Real-Estate Data Offer Some Comfort, But Mashed Potatoes Are Better
Real-estate data has been getting dished up in the past few weeks as heartily as mashed potatoes get passed around the Thanksgiving table. And this year, for the first time in a while, the information provides some solace—though not nearly as much as the comfort food will.
Some of the most reassuring news came from the Illinois Association of Realtors, which reported on Monday that home prices and the number of sales were both up yet again for Chicago, the nine-county Chicago area, and Illinois.
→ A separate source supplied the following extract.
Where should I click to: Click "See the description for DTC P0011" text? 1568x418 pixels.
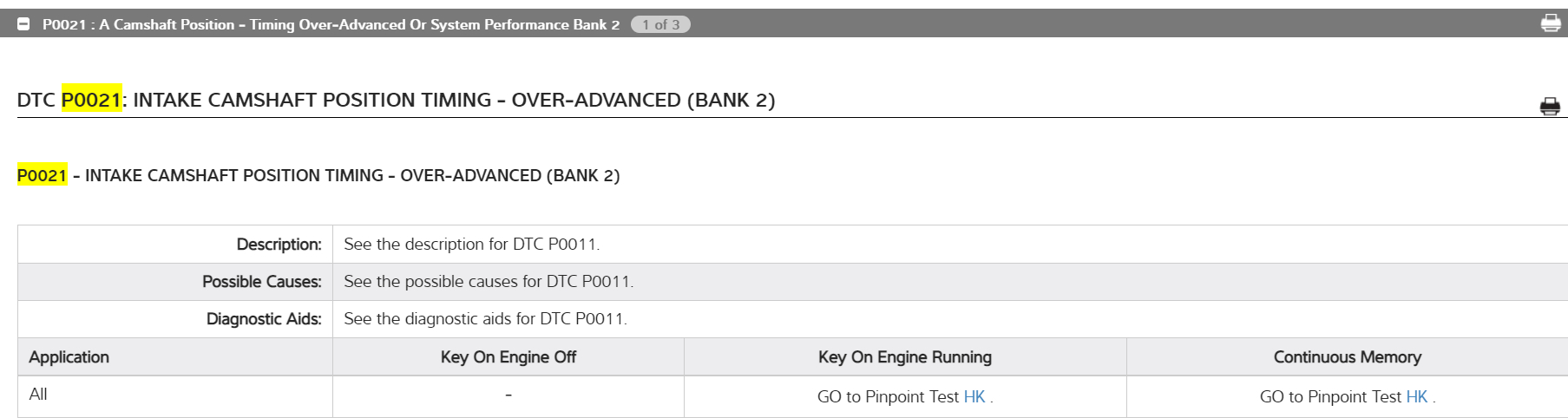click(x=471, y=245)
In Chicago, October’s median home-sale price was 8 percent higher than in October 2011; for the metropolitan area, it was up 2.1 percent, and statewide, it was up 3 percent. The larger increase in Chicago in part reflects the fact that sale prices on foreclosures have been rising as distressed properties become more attractive to buyers (both investors and would-be homeowners).
For the nine-county area, the October median price was $153,000, which is up 13 percent since February 2012. That’s a lot of ground regained in eight months. And for all three areas, the number of sales is way up: Chicago, up by 53 percent; metro area, 44 percent; Illinois, 37.3 percent.
But even with those improvements, the general consensus that rises from recent reports is that Chicago’s housing recovery is lagging far behind what’s happening in many other cities. Looking at price growth from September 2011 to September 2012, the FNC Residential Price Index had Chicago at the very bottom of the list of 30 major metropolitan areas. On that list, home values in 23 cities went up—several by 5 percent or more—and seven went done. Chicago lost the most value of all, 3.1 percent. (The difference between the Illinois Association of Realtors numbers and the FNC numbers can be explained by the fact that, in making its calculations, FNC uses a hedonic index, which is based in part on the estimated value of homes not on the market.)
Prices have been going up here for several months running, just not as fast as elsewhere. From January through September, the FNC Index says, Chicago prices did go up by 0.6 percent. That’s the 29th smallest increase among the cities—and a trifle compared to the national average of 5.2 percent—but it is something.
The starkest indication of the gap between Chicago’s performance and that of the nation at large is RealtyTrac’s foreclosure activity report for October, out last Thursday. Nationally, foreclosure filings were down 19 percent from October 2011; for the Chicago area, it reported an increase of 18.6 percent. That’s a gap of 37 percentage points.
Even more foreclosures may be on the way. On Thursday, the Mortgage Bankers Association reported that 9.98 percent of Illinois residential mortgages were 90 days past due or foreclosed. Illinois was the fourth-worst state for mortgage delinquency. The national figure was 7.03 percent. (The MBA doesn’t make year-to-year comparisons readily available.)
But I’m not here to ruin everyone’s holiday. There are a few reasons—on top of the Illinois Association of Realtors’ data—to believe the recovery in the Chicago market could speed up on a region-wide basis. (Individual neighborhoods around the area are doing better than the broad-brush regional figures that these reports offer.) A big one is that unemployment has finally started to decline in Illinois—in September, it hit 8 percent its lowest point in four years—and well below the 10.1 percent rate of a year before.
And fewer people are underwater. Zillow reported Thursday that the proportion of Chicago-area homeowners who owe more on the mortgage than their home is worth dropped from 39.2 percent in the second quarter of the year to 36.6 percent in the third. That means that about 45,000 Chicago-area homeowners may be feeling more confident about being able to hold onto their homes.